Ferencsik season ticket 2
Robert Schumann: Manfred Overture, op. 115
Gustav Mahler: Kindertotenlieder
Johannes Brahms: Piano Concerto No. 2 in B-flat major, op. 83
Christian Immler baritone
Mihály Berecz piano
Hungarian National Philharmonic Orchestra
Conductor: György Vashegyi
Schumann, Mahler and Brahms: three markedly different personal styles of German Romanticism and the turn of the 20th century. The Manfred Overture was inspired by Byron, and Kindertotenlieder by Rückert. Many people know that György Vashegyi, who will be taking the helm of the Hungarian National Philharmonic Orchestra joined by the superb German bass baritone Christian Immler and the outstandingly talented Hungarian pianist Mihály Berecz, is highly knowledgable about the Romantic period in addition to being a leading expert on early music, but since we only rarely hear him conduct works from the later era, this evening promises to be a special experience.

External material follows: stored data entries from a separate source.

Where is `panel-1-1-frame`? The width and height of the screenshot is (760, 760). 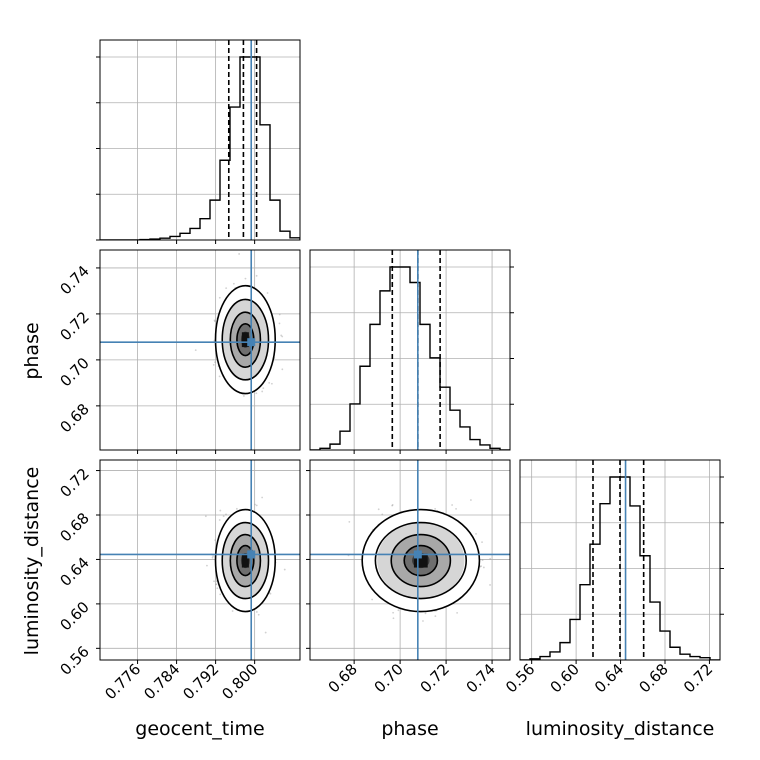
panel-1-1-frame is located at coordinates (410, 350).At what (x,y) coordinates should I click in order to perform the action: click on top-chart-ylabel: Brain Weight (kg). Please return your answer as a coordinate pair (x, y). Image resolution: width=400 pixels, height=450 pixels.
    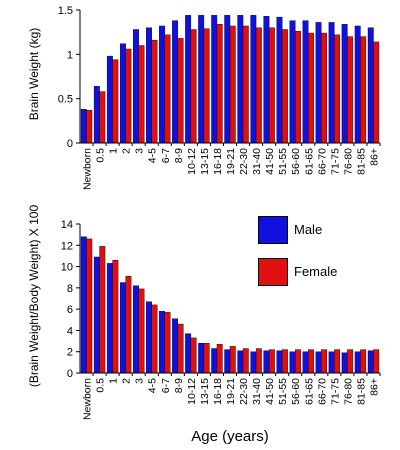
    Looking at the image, I should click on (34, 74).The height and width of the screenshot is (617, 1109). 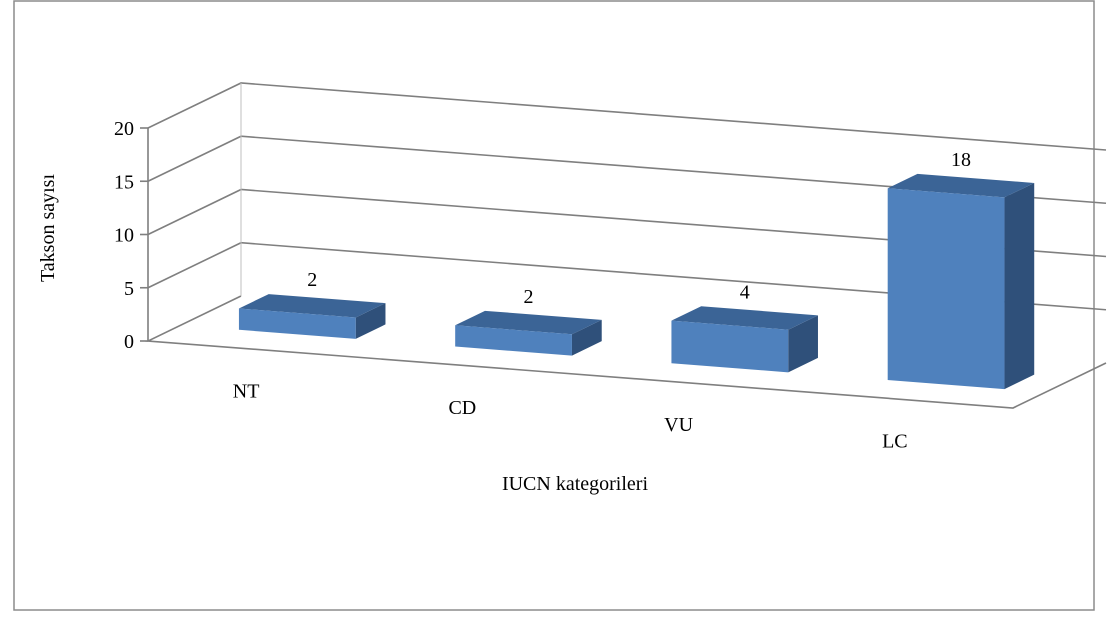 I want to click on x-axis-title: IUCN kategorileri, so click(x=576, y=484).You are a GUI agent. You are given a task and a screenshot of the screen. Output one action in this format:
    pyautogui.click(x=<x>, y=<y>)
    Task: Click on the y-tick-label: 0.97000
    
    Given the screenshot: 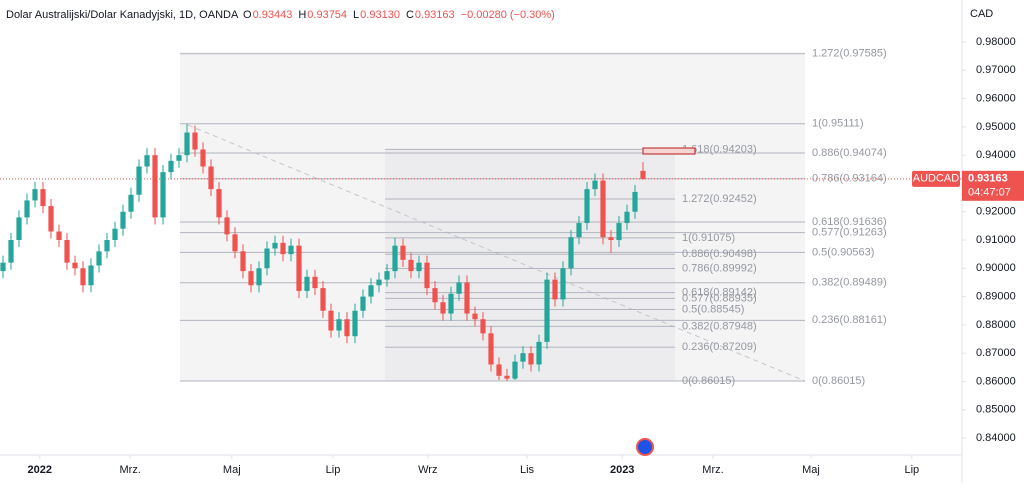 What is the action you would take?
    pyautogui.click(x=996, y=70)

Schumann wrote his incidental music to Manfred in 1848 and premièred it in 1852 at a concert held in Leipzig’s Gewandhaus. The most popular part of the work is the overture. Two of Friedrich Rückert’s six children died of scarlet fever. The great German poet attempted to process his grief in 428 pieces of verse. It was five of these that Mahler set to music between 1901 and 1905. Fate took a cruel turn two years after he completed the tragic song cycle when he had to bury his own daughter, Anna-Maria. Brahms completed his Piano Concerto No. 2 in B-flat major in 1881, and the world première of this four-movement, symphonic work that exudes depth took place in Budapest, with the composer himself serving as the soloist at a concert of the Budapest Philharmonic Orchestra.
The successful opera and concert singer Christian Immler gained his initial musical experiences as a member of the world-famous Tölz Boys’ Choir. At age 25, Mihály Berecz can boast awards from numerous music competitions. He made his Müpa Budapest debut ten years ago, with Zoltán Kocsis conducting. György Vashegyi is the founder and leader of the Purcell Choir and Orfeo Orchestra and has been a key figure in the performance and teaching of historically informed early music in Hungary for more than three decades.